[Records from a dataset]
────

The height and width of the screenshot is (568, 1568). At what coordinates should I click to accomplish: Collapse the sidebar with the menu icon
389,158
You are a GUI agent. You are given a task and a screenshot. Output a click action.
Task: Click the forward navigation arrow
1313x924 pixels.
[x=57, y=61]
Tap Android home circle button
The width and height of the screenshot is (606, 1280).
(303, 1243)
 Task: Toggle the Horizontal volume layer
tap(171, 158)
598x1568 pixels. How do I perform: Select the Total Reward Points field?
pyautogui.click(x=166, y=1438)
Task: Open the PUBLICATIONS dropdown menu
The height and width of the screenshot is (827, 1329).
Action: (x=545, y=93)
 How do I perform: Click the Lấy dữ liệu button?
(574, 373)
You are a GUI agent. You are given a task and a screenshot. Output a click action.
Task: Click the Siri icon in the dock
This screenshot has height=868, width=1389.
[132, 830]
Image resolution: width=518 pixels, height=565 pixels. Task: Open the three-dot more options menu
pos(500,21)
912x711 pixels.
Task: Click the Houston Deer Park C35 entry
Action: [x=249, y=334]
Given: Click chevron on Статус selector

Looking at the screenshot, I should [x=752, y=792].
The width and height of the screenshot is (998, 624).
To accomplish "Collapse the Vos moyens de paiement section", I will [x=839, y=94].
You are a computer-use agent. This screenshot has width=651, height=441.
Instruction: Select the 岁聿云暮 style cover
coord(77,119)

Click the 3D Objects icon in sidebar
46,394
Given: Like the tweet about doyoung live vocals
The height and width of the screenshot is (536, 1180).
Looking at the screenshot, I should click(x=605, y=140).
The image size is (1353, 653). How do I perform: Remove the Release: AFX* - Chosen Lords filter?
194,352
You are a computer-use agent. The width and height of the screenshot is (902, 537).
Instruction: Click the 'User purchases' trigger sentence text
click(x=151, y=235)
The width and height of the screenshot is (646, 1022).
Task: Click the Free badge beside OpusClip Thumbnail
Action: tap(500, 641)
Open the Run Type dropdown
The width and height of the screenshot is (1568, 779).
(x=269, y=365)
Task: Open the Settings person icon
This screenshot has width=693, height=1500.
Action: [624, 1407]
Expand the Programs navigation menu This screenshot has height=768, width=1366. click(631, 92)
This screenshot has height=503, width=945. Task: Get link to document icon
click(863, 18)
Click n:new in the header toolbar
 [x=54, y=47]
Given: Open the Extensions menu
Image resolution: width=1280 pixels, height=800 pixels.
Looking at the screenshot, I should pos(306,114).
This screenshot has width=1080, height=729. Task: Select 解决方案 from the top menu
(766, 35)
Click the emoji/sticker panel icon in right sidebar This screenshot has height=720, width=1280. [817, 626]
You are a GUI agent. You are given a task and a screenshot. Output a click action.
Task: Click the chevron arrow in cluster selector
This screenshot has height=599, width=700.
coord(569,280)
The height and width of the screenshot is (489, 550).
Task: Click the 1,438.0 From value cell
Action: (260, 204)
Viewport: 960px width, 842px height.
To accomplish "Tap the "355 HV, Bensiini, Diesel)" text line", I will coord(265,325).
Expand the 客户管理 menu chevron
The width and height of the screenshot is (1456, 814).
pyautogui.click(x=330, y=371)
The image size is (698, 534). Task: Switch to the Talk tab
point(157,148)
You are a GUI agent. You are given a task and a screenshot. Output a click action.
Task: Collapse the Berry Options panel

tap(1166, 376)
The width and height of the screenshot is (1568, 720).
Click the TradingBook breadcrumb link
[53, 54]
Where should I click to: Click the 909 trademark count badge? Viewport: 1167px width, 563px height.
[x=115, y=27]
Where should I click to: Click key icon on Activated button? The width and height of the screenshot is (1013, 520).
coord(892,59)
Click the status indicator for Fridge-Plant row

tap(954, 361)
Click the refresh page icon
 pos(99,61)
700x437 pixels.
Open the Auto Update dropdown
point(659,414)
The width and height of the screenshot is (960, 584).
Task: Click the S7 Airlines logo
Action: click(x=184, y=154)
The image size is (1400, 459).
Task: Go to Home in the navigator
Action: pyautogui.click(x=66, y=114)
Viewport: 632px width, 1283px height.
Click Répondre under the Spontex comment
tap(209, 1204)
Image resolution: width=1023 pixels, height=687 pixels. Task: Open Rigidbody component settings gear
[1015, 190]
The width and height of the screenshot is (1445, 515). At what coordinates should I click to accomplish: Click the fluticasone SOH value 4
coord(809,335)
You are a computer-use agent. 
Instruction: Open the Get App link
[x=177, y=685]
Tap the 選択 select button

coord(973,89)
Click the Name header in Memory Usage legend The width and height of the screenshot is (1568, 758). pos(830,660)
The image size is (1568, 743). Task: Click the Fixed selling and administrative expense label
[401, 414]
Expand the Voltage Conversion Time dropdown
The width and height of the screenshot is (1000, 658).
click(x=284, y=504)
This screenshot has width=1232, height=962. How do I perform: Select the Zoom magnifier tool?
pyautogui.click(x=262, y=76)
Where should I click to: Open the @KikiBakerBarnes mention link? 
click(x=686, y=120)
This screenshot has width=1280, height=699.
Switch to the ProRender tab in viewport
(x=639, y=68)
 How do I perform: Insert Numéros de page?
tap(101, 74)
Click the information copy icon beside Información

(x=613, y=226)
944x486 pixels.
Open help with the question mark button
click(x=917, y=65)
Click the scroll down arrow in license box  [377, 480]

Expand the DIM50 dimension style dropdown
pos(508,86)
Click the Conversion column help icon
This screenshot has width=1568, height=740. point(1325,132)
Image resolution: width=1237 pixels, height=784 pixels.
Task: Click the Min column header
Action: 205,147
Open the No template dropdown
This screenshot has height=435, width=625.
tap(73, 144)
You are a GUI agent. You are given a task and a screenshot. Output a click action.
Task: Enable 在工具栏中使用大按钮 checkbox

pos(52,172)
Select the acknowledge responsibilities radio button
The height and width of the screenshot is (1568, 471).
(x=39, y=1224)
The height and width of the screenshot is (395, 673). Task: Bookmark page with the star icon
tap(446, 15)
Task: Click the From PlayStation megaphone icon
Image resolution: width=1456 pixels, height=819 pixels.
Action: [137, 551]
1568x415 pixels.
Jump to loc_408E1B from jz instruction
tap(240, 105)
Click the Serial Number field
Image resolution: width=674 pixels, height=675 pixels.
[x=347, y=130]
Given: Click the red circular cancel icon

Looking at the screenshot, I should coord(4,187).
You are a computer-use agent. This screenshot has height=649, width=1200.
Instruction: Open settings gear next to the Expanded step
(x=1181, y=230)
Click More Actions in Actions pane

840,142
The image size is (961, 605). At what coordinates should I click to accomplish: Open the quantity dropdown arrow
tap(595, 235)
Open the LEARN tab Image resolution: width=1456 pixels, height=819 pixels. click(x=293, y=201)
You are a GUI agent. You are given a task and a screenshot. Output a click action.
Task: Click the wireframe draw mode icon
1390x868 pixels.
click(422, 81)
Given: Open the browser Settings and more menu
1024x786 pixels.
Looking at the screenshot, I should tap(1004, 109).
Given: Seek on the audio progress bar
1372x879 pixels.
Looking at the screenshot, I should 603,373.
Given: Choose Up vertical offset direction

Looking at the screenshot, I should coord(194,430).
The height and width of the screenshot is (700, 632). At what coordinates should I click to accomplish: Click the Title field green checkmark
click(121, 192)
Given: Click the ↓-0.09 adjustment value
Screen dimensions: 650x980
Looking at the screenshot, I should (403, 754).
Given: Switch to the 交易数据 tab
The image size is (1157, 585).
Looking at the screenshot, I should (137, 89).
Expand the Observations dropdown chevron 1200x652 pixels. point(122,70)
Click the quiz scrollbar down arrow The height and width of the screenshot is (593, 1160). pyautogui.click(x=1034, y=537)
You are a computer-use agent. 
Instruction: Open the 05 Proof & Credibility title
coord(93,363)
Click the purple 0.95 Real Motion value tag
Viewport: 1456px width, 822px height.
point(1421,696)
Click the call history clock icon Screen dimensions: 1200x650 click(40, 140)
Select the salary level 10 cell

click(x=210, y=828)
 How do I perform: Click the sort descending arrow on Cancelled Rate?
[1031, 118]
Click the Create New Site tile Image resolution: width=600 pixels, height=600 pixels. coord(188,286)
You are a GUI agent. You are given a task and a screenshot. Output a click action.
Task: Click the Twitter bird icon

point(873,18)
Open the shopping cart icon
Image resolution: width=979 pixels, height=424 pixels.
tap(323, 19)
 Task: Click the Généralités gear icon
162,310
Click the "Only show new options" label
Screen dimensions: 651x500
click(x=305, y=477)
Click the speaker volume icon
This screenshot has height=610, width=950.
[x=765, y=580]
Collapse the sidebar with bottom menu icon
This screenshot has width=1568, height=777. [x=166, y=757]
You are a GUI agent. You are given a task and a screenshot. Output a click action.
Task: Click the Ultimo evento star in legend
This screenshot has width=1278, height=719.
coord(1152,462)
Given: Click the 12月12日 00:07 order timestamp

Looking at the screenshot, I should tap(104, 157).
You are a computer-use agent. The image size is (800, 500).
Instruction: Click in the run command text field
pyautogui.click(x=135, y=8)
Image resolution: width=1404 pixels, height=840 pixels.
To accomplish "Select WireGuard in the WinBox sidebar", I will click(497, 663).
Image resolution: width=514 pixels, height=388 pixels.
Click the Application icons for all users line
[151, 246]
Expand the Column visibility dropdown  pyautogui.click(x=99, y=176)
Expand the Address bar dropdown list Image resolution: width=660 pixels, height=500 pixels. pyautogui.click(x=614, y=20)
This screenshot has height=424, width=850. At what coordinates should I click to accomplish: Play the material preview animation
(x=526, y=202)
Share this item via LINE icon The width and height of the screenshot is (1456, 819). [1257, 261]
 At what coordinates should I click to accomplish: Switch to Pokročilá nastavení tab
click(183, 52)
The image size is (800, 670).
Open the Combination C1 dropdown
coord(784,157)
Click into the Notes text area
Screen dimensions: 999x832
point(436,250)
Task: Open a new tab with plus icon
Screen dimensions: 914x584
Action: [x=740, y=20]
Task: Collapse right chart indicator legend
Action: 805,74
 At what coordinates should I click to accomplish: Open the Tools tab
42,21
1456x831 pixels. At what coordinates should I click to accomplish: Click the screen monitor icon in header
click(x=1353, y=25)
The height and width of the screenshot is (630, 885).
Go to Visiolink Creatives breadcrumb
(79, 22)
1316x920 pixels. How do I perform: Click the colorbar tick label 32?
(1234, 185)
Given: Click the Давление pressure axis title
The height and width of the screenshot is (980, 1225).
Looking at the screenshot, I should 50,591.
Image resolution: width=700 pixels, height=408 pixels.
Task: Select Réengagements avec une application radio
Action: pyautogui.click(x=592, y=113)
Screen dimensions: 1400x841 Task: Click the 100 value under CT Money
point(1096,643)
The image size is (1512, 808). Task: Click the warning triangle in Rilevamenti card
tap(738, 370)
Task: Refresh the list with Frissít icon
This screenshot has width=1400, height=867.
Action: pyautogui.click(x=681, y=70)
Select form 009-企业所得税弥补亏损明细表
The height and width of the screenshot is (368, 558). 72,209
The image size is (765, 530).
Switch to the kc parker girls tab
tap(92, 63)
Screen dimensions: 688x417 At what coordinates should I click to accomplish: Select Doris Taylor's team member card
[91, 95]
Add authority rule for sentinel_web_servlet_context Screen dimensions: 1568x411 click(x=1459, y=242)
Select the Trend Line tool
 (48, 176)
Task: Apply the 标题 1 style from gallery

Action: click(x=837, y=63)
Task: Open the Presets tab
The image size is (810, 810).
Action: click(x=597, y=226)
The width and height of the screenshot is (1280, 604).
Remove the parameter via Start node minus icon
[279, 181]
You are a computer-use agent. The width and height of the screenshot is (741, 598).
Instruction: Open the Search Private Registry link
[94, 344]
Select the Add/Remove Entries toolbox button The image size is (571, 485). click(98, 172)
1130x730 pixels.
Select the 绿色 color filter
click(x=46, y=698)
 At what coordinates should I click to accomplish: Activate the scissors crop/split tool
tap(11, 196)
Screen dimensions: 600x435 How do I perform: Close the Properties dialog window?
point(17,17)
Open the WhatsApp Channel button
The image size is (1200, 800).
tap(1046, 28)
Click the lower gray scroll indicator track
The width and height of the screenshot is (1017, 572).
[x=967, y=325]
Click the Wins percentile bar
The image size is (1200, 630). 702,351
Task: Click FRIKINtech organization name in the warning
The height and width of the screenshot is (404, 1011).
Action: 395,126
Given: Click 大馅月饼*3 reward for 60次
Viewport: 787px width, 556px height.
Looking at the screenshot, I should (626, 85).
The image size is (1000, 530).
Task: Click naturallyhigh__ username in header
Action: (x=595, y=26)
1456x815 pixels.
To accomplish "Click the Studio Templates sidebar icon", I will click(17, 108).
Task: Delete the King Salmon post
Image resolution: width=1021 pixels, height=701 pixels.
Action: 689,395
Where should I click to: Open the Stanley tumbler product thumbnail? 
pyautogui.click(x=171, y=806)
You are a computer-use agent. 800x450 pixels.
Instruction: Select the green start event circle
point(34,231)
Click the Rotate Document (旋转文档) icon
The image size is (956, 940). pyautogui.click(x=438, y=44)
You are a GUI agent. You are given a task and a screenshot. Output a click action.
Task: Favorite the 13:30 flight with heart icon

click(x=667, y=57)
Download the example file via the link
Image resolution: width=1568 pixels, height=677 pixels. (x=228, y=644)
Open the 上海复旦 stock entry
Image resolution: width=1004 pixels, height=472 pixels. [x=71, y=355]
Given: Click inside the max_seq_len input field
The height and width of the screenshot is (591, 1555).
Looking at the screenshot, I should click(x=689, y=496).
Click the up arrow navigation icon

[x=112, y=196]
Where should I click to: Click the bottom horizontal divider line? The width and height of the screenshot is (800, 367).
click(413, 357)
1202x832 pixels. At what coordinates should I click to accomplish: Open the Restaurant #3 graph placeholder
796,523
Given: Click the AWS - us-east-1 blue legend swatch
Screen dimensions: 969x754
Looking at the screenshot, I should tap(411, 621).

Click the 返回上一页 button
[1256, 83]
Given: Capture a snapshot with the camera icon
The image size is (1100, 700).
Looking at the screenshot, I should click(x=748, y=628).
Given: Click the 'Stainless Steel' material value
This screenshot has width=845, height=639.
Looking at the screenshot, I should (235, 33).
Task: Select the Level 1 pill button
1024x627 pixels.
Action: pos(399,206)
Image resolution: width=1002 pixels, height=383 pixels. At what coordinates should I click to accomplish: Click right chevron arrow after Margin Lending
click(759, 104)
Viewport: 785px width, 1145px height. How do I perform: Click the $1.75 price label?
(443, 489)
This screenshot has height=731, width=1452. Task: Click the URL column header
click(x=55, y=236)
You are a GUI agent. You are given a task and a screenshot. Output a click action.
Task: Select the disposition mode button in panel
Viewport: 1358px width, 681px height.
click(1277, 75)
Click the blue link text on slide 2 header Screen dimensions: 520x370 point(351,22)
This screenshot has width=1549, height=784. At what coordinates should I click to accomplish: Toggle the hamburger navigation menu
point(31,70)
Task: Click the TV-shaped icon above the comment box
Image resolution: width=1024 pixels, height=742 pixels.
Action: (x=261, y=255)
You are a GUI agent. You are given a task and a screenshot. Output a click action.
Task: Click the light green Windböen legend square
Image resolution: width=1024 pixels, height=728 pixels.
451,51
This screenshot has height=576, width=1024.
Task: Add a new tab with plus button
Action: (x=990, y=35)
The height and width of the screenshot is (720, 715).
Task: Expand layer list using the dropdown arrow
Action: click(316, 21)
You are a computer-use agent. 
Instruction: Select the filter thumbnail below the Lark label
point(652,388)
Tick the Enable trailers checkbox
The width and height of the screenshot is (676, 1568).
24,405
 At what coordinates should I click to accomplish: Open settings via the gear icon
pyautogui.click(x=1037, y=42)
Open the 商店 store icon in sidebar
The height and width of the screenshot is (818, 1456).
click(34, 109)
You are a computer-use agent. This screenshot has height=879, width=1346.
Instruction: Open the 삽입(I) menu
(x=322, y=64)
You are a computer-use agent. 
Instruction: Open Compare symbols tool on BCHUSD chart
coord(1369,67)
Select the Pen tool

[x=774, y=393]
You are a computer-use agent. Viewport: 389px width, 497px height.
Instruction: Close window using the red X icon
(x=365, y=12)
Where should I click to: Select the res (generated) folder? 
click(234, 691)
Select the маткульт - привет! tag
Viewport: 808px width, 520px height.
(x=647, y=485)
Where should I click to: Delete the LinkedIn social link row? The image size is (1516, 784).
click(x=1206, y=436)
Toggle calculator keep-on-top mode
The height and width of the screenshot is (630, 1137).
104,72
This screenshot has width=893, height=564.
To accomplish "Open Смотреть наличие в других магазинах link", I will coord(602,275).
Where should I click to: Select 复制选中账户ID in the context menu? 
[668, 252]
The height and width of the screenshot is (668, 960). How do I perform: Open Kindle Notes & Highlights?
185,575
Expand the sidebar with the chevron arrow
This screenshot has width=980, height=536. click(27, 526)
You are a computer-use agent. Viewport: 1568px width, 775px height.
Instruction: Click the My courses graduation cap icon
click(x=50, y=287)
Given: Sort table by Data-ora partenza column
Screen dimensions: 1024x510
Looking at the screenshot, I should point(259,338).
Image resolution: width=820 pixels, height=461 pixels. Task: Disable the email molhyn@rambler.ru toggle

────

WORK TASK: Only one stretch is wanted, so please give again exactly the lines from the start of the data through the line containing "Task: Click the forward navigation arrow", both ends included.

REPLY TO THE TASK:
The height and width of the screenshot is (568, 1568). At what coordinates should I click to accomplish: Collapse the sidebar with the menu icon
389,158
You are a GUI agent. You are given a task and a screenshot. Output a click action.
Task: Click the forward navigation arrow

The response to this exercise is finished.